Um condomínio construído às margens do rio Paranaíba, em Araporã, divisa entre o Triângulo Mineiro e Goiás, está sendo alvo de uma ação civil pública, ajuizada pelo Ministério Público Federal em Minas Gerais (MPF). Segundo o MPF, o empreendimento está localizado em uma área de preservação permanente e foi erguido irregularmente. O órgão pede liminar para impedir qualquer obra na faixa de conservação.

Além da empresa Beira Rio Park Empreendimento Imobiliário Spe Ltda, responsável pelo condomínio Paris Park, são réus na ação o Estado de Minas Gerais e o Município de Araporã. Tanto o estado quanto o município autorizaram a empresa a fazer intervenções na área de preservação.

O loteamento em que o condomínio foi construído ocupa área total de 238 mil metros quadrados, o que corresponde a 364 lotes. São 18 quarteirões erguidos às margens do curso d'água. 

Para construir o condomínio, uma faixa de 70 metros de área de preservação permanente, localizada na margem esquerda do rio Paranaíba foi desmatada, conforme ação do MPF. Somente 30 metros de área protegida foram deixados no local. 

De acordo com o MPF, a empresa alega que foi amparada por lei municipal que define área de preservação permanente em ambiente urbanos em até 30 metros.

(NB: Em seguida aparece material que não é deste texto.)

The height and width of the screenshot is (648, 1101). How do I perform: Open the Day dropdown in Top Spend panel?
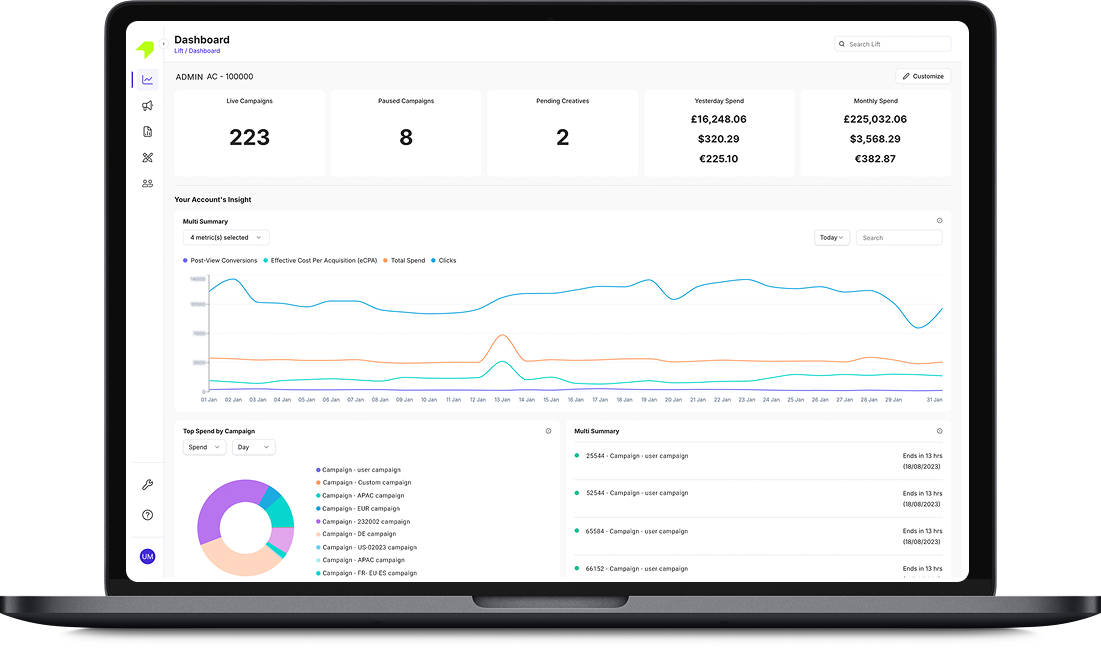253,447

No entanto, segundo o órgão, a lei foi elaborada a partir da premissa de que o curso d'água que banha Araporã vem de áreas no entorno de reservatórios de água das usinas hidrelétricas de Itumbiara e Cachoeira Dourada.

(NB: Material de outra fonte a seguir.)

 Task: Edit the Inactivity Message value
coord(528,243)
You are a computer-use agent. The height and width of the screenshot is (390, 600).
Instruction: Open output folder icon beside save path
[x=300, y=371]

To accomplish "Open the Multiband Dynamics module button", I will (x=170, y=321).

No entanto, o MPF alega que o trecho do rio Paranaíba em que o prédio foi construído é um curso d'água natural, e não artificial, como diz a lei. Nestes casos, a largura mínima da área de preservação permanente é de 100 metros.

O MPF pediu também que a empresa seja obrigada a demolir todas as construções na faixa de 100 metros de preservação e recupere a vegetação do local.